Dies entlastet die Flüsse und führt gleichzeitig zu einer Verbesserung des Wasserhaushaltes im Gebiet. So schützt die Aue durch ihre Speicherfunktion auch vor Trockenzeiten. Ein bewusstes und angepasstes Wassermanagement ist eine sinnvolle Maßnahme, um zukünftigen Extremwettern zu begegnen.“
In einer Potenzialanalyse für die Untere Mittelelbe zwischen Tangermünde und Lauenburg hat der NABU die Möglichkeiten für Renaturierungsmaßnahmen in der Elbe und ihrer begleitenden Aue untersucht und aufgezeigt. Der NABU bietet sich hier als Projektpartner zur Realisierung möglicher Maßnahmen an, um auch hier die dringend notwendige Umsetzung von Renaturierungsmaßnahmen zum Erfolg werden zu lassen.
Hintergrund
Nach aktuellen Medieninformationen des Freistaates Sachsen erreichen aktuell 93 Prozent der Fließgewässer nicht den geforderten guten Zustand, wie er laut EU-Wasserrahmenrichtlinie definiert ist. Dieser Zustand ist bis 2027 zu erreichen, andernfalls drohen Konsequenzen.
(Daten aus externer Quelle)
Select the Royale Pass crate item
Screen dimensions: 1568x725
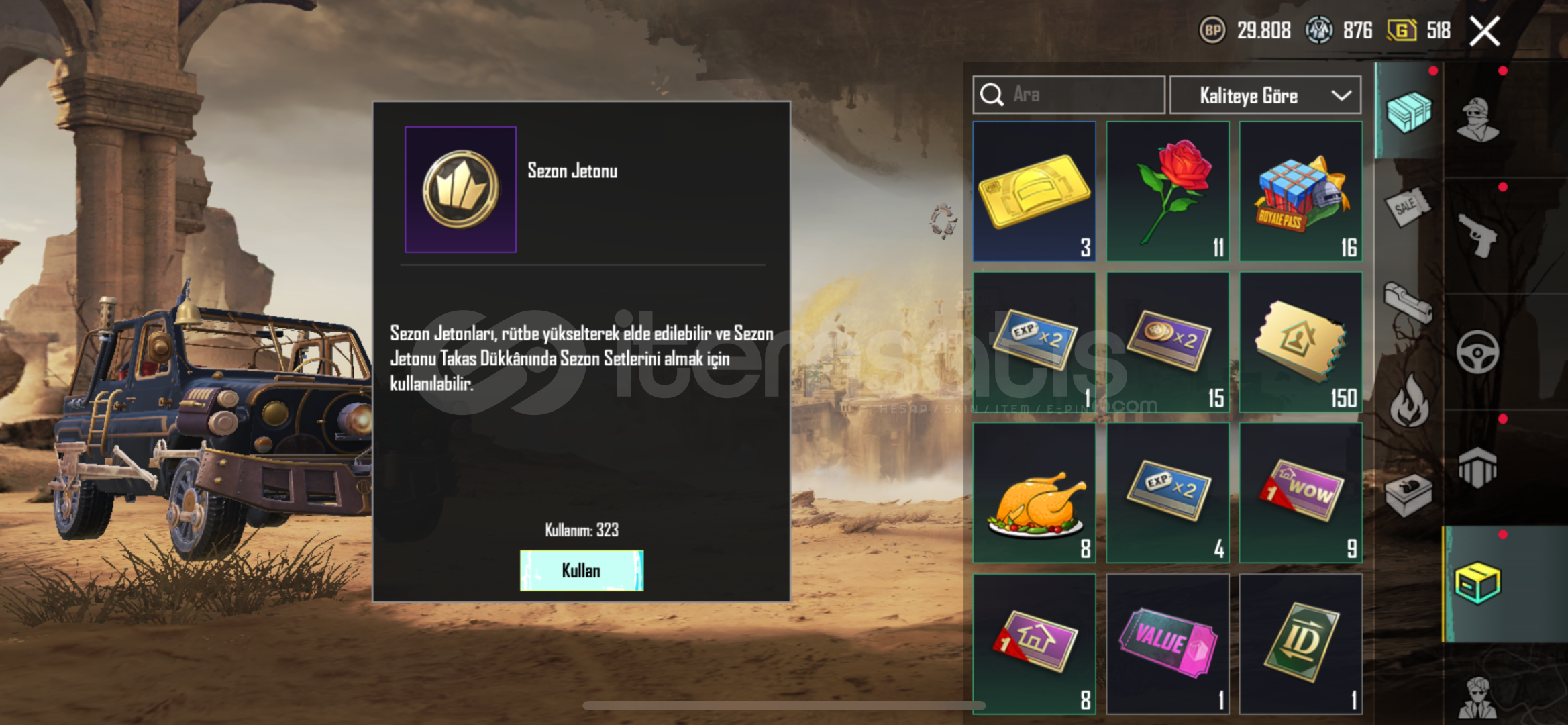[1300, 191]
Ähnliches gilt für den deutschen Teil der Elbe: Ein gemeinsamer Bericht der Bundesländer der Flussgebietsgemeinschaft Elbe stellte 2020 fest, dass fast 95 Prozent der Fließgewässerkörper den guten ökologischen Zustand bzw. das gute ökologische Potenzial nicht erreichen.
Laut Bundesumweltministerium sind 80 Prozent unserer Fließgewässer durch Schifffahrt, technischen Hochwasserschutz, Wasserkraft und Landwirtschaft so stark verändert, dass nur noch etwa 15 bis 20 Prozent der natürlichen Auen erhalten geblieben sind. In den vergangenen 40 Jahren wurden nur 1,5 Prozent der Überflutungsflächen großer Flüsse zurückgewonnen. Hier müssen die Regierungen von Bund und Ländern umgehend nachbessern, damit die natürliche Schutzfunktion der Auenlandschaft auch in Zeiten des Klimawandels und bei zukünftigen Hochwasserereignissen erhalten bleibt.
Doch auch auf Flächen abseits der Flüsse sollte das bisherige Wassermanagement überdacht werden. So kann die vermehrte Rückhaltung von Wasser auf land- und forstwirtschaftlichen Flächen nicht nur die Folgen von Starkregen und Hochwasser abmildern, sondern gleichzeitig Dürren sowie Überhitzungen vorbeugen. Insbesondere Wälder besitzen ein hohes Wasserspeichervolumen und müssen daher dringend erhalten werden.